My specimen has a slight vibe that can be seen from the pulsating splash patterns and felt with a fingernail. Since mine came directly from a team member and is technically not mint, it may have been dinged or is a b-grade. Ive heard reports from others that they got dead smooth ones from the official production run.

—Playability

This thing has all I look for in a competition yoyo. It acts as your most loyal servant. It never tries to tell you ‘you cant do this’. It absolutely obeys every single order and attempts to do nothing more than that, apart from keeping reminding you to calm down. It can be pushed as fast as a Phenom as soon as when you want, but does not ask you to do so if you dont. It faithfully reflects all of your valid inputs while automatically filter out the movements that adversely affect your tricks cleanliness. This yoyo is not lifeless, dull or lacking of character either. It senses everything you r thinking and feeling and planning to do, guiding you to the correct choice at every moment.

-Speed combos: This yoyo exhibits medium floatiness and returns clearly defined force reactions when bouncing off the string. It is very easy to keep track of at high speed. 9/10
-Complex inter-string pops (jensen etc): Hopping the yoyo up is not significantly easier than with other yoyos, but if you do get the hop right it is easy to control midair and land on the target string. 8.5/10
-Eli hop variations: The H profile and protrusion around the gap wall provides it with good stability on par with extreme rim weighted oversize yoyos. 8.5/10
-Influent: Im a big n00b on these tricks and every string segment becomes as tilted as piza tower after going around my arms. I can only make a guess based on its properties shown in hops and horizontals that it has a relatively high tilt threshold in these tricks as well. ~8.5/10
-Horizontal: This yoyo spins forever due to the combined effect of its finish and all the details in shape design. Stability wise it is not on supercheathax-level like bimetals, overdrive and the irony jp’s, but enough to keep you comfortable, confident while also alert. It rarely goes out of control and i v never hit myself with this yoyo. It also does not tend to accidentally reject the string and dismount during inverted horizontal tricks. 9.5/10
-Rejections: It is as close to organic or flat rimmed yoyos like my L5 or AC2 as H-V shaped yoyos can be.
8/10
-Lacerations and suicides: The predictability of its movement mid-air is moderate, although not as perfect as clyws for example. Its better than most if not all simple V shapes tho. 8.5/10

Overall impression with personal preference included: 8.8/10. If it were dead smooth and could spin just a little longer it would be an easy 9+.

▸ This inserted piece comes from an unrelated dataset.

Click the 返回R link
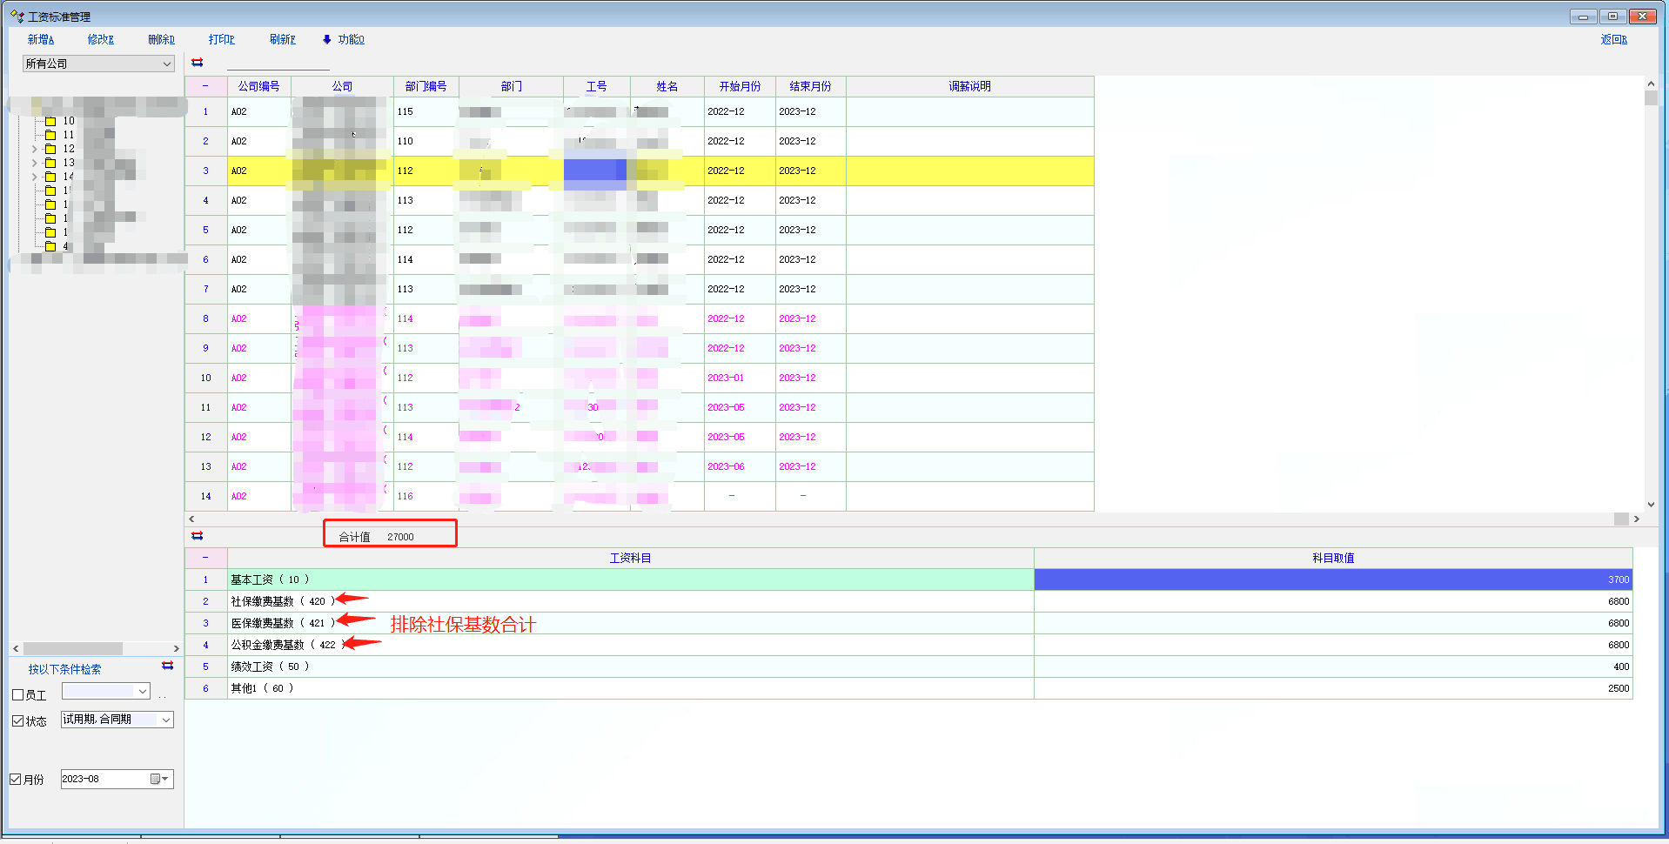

From the $90 price tag I assume that it is directed towards the same market target as for example the YYF Genesis, as a yoyo that plays well for everyone and every playstyle. Compared to most such YYFs, it pays finer attention to many details and also accommodates asian playstyles better. As for me myself, a self-identified speed player wannabe in denial that dreams of gitting gud at everything, it is ideal for both general purpose and stage performance alike. It is now my main everyday throw and is only replaced by the ironyjp 2013 when I need maximum haxin cheatin levels of spin time and stability to learn the most complicated of long combos.

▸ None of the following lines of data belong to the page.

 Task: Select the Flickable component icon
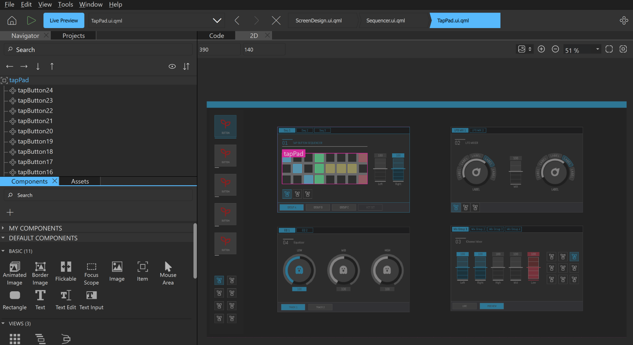click(x=66, y=267)
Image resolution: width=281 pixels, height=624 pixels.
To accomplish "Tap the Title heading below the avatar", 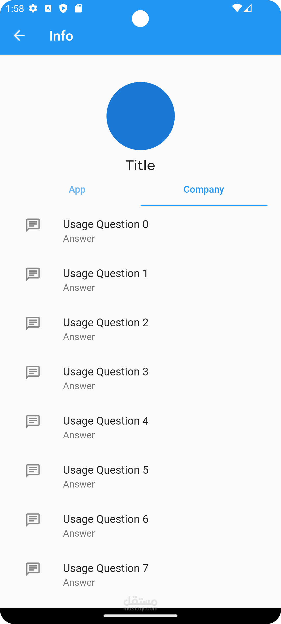I will (141, 165).
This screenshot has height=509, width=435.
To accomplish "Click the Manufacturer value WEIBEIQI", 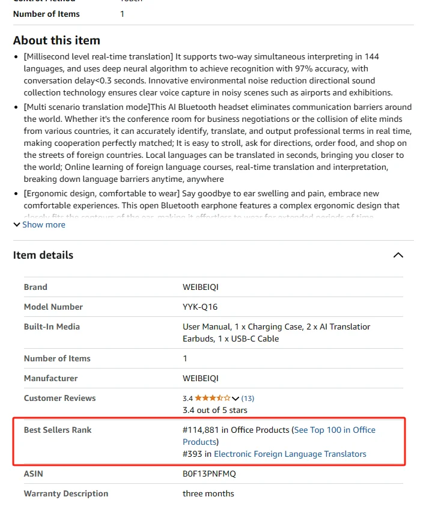I will pyautogui.click(x=201, y=378).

Suitable for playstyles: EVERYTHING
Unsuitable for people with a preference of: Heavy string hitters, or heavy yoyos in general

3 Likes

bump for being the least viewed topic
i kinda want a YYCM Koy but must save up for moar He11umz

I like

but the engraving tho

helium atoms are by nature stealthy.

so quiet… nice review!

I just want to point out I’m fairly sure that YoyoTrap isn’t a spanish brand. It’s run by Kristian Kaluzsa who is based in the UK currently.

2 Likes

Thank you so much for the thorough review of the Yoyotrap Helium.

YYT is not a spanish brand. I forget where Krisztian is from though.

I give a clap to you as you described everything in such detail. One of the best reviews I’ve read in a long time.